Im Ergebnis erwiesen sich – bei Berücksichtigung der strengen Vorsorgeempfehlungen – drei Bauplätze als geeignet. Entweder ein 35 Meter hoher Sendemast am Waldrand am oberen Breitenberg oder zwei Standorte am unteren Breitenberg mit einer Höhe von 25 beziehungsweise 35 Metern. Am Waldrand hätte der Mast den Vorteil, dass er nur wenig über die Bäume hinausragen würde und daher optisch keine große Beeinträchtigung bedeuten würde – jedenfalls, solange die Bäume stehen.
Im Norden der Gemeinde wäre eine Anlage für die Mobilfunkbetreiber wirtschaftlich uninteressant, erläuterte Gritsch auf Nachfrage. Auch eine Erhöhung der Anlage am Strehtrumpf verspreche keine spürbare Verbesserung der Rottauer Verhältnisse.
Im Auftrag der Bürgerinitiative ergriff dann Dr.-Ing. Hans Schmidt das Wort. Er engagiert sich seit vielen Jahren im Themenfeld „elektromagnetische Strahlung“ und bezeichnete sich selbst als „elektrosensibel“. Schmidt verwies auf über 2000 Studien zu dem Thema. 50 Prozent davon zeigten „Effekte, die es nicht geben dürfte“. Rechtsanwalt Dr. Wolf Herkner erläuterte den rechtlichen Hintergrund des Antrags.
In der anschließenden Diskussion wies Gutachter Gritsch darauf hin: „Das Handy selbst ist die größere Gefahr als der Sendemast.“ Das gelte vor allem in Rottau, wo das Telefon mit Höchstleistung laufe, weil die Sendeanlagen so weit entfernt seien. Allerdings – erinnerte Schmidt – könne man ja das Handy ausschalten, während man der Strahlung des Funkmastes immer ausgesetzt sei. Er plädierte daher, über eine schwächere Leistung der Anlagen nachzudenken.

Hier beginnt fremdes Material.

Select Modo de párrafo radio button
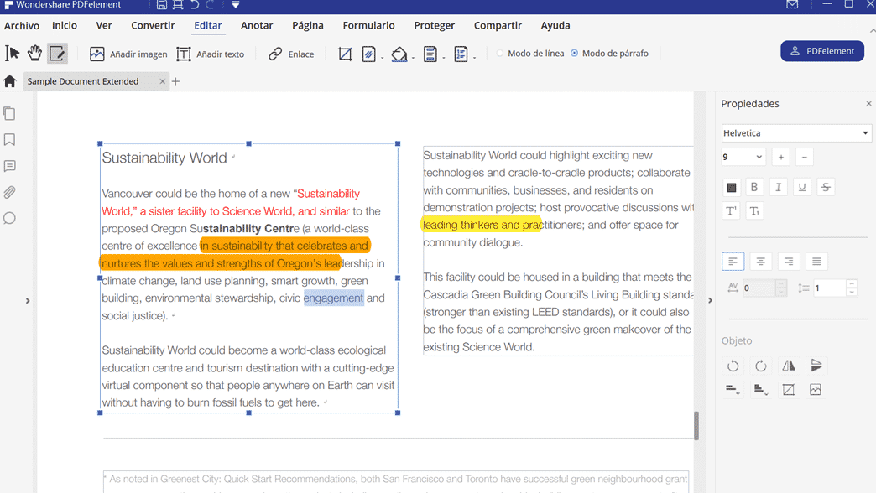 coord(575,54)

Aus Kreisen des Rettungsdienstes wurde auf die Bedeutung einer guten Mobilfunkanbindung hingewiesen. Das gelte zum Beispiel bei Herzinfarktpatienten, und auch die „Tele-Notärzte“ der Zukunft seien auf gute Mobilfunknetze angewiesen. Die Diskussion wogte hin und her, aber als es schließlich nach 23 Uhr war, entstand der Eindruck: „Wir drehen uns im Kreis.“
Der Antrag zur Erstellung eines Konzepts und Beauftragung eines weiteren Gutachtens wurde deshalb zur Abstimmung gestellt. 50 Personen sprachen sich dafür aus, 74 dagegen und 16 Rottauer enthielten sich.
„Waren nicht auf
Gegenwind aus“
Julia Anner von der Bürgerinitiative nahm das Ergebnis gelassen: „Uns war eine zweite Meinung wichtig. Wir waren aber nicht auf Gegenwind aus.“
„Ich hätte mit beiden Ergebnissen leben können“, meinte Bürgermeister Stefan Kattari. Er ist entschlossen, nun die nächsten Schritte einzuleiten. „Wir werden abklären, ob es vielleicht Fördermittel gibt und dann selbst auf die Mobilfunkanbieter zugehen.“
Dieses versöhnliche Ende lässt hoffen, dass eine Lösung für Rottaus Mobilfunk-Probleme naht.